Henkel-Waidhofer, Johanna / Marx, André / Minninger, André – Die drei ??? – Flammen des Bösen (Sammelband)

Eine Serie begleitet und fasziniert heutige Thirtysomethings schon seit ihrer Kindheit. Die Rede ist vom Klassiker „Drei Fragezeichen“ oder auch „Die drei Detektive“ genannt. Letzteres kommt dabei näher an den amerikanischen Originaltitel „The Three Investigators“ heran. Hierzulande haben sich die drei verschiedenfarbigen Fragezeichen (weiß, rot, blau) auf schwarzem Cover längst als Aushängeschild und weithin bekanntes Markenzeichen der Serie etabliert. Eine weitere Vorstellung erübrigt sich eigentlich, denn DDF kennt wirklich fast jedes Kind.

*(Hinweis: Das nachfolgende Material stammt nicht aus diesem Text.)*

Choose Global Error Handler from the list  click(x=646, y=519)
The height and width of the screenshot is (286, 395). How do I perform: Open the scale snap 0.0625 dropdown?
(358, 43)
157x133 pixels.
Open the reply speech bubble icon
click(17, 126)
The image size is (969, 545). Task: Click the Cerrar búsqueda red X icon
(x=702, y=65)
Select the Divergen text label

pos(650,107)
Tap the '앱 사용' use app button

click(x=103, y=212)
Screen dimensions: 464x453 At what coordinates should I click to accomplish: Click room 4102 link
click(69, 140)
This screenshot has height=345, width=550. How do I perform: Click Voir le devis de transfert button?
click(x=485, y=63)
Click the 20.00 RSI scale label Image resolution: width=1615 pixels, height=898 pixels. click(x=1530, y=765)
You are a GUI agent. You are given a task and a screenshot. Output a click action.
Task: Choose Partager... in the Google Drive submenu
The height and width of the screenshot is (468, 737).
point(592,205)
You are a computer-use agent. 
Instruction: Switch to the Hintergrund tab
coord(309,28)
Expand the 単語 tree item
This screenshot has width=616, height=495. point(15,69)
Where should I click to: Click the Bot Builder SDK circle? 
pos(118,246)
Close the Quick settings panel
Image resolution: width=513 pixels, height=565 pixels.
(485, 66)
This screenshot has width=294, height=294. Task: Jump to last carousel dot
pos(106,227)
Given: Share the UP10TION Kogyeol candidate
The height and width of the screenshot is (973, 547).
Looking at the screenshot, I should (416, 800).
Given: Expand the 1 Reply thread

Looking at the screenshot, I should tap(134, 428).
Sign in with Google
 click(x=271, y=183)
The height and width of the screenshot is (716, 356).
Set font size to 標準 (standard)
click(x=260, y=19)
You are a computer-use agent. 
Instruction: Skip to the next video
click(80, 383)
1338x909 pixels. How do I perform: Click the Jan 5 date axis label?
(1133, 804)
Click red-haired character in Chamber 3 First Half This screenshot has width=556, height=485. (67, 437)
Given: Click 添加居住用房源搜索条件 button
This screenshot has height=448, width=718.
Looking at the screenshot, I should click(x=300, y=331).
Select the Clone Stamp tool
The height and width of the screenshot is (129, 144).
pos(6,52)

Seit den Siebzigerjahren hat sich das Cover-Design jedenfalls kaum verändert. Früher firmierte man noch unter |Franckh’sche Verlagsgesellschaft|, heute ist das geändert in |Franckh-Kosmos|. Das Aussehen der Bücher blieb weitgehend gleich. Seit das Haus zur |Bertelsmann|-Gruppe gehört, verlegten diese die DDF auch mal als Taschenbuchausgaben unter ihrem Ableger „Omnibus“. Mit alternativen Titelbildern. Igitt. Diverse Sammelbände sind auch im Umlauf. Richtigen Kultstatus genießen jedoch bei Sammlern nur die Franckh-(Kosmos-)Hardcover, was anderes kommt nicht ins Regal. Wenn möglich, sogar nur Erstausgaben.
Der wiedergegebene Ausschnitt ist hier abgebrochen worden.